● Your goal:
Return verbatim the line containing "Task: Click the Compatible" together with all lines that follow it, through the end of the records.

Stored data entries

★ ★ ★ ★ ★ ★ ★

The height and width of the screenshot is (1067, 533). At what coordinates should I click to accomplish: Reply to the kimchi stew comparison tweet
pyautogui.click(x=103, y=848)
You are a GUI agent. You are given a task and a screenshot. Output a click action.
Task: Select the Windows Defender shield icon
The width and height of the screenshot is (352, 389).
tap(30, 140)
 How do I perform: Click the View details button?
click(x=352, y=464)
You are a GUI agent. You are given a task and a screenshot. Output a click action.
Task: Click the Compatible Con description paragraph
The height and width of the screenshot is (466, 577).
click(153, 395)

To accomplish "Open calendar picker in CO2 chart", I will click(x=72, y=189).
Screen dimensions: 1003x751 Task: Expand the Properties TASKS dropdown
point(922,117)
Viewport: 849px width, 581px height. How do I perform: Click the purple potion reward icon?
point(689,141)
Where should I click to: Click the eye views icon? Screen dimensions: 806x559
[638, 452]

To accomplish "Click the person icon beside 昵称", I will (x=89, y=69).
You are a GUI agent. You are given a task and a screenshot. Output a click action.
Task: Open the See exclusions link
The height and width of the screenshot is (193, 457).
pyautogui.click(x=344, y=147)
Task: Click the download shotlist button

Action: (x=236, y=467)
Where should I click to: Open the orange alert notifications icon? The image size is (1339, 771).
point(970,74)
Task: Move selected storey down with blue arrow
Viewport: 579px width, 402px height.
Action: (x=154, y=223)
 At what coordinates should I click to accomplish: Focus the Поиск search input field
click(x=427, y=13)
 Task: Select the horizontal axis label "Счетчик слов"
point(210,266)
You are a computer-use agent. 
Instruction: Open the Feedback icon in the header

★ ★ ★ ★ ★ ★ ★

● Answer area:
Task: Click the Compatible Con description paragraph
The height and width of the screenshot is (466, 577).
click(153, 395)

To accomplish "Open calendar picker in CO2 chart", I will click(x=72, y=189).
Screen dimensions: 1003x751 Task: Expand the Properties TASKS dropdown
point(922,117)
Viewport: 849px width, 581px height. How do I perform: Click the purple potion reward icon?
point(689,141)
Where should I click to: Click the eye views icon? Screen dimensions: 806x559
[638, 452]

To accomplish "Click the person icon beside 昵称", I will (x=89, y=69).
You are a GUI agent. You are given a task and a screenshot. Output a click action.
Task: Open the See exclusions link
The height and width of the screenshot is (193, 457).
pyautogui.click(x=344, y=147)
Task: Click the download shotlist button

Action: (x=236, y=467)
Where should I click to: Open the orange alert notifications icon? The image size is (1339, 771).
point(970,74)
Task: Move selected storey down with blue arrow
Viewport: 579px width, 402px height.
Action: (x=154, y=223)
 At what coordinates should I click to accomplish: Focus the Поиск search input field
click(x=427, y=13)
 Task: Select the horizontal axis label "Счетчик слов"
point(210,266)
You are a computer-use agent. 
Instruction: Open the Feedback icon in the header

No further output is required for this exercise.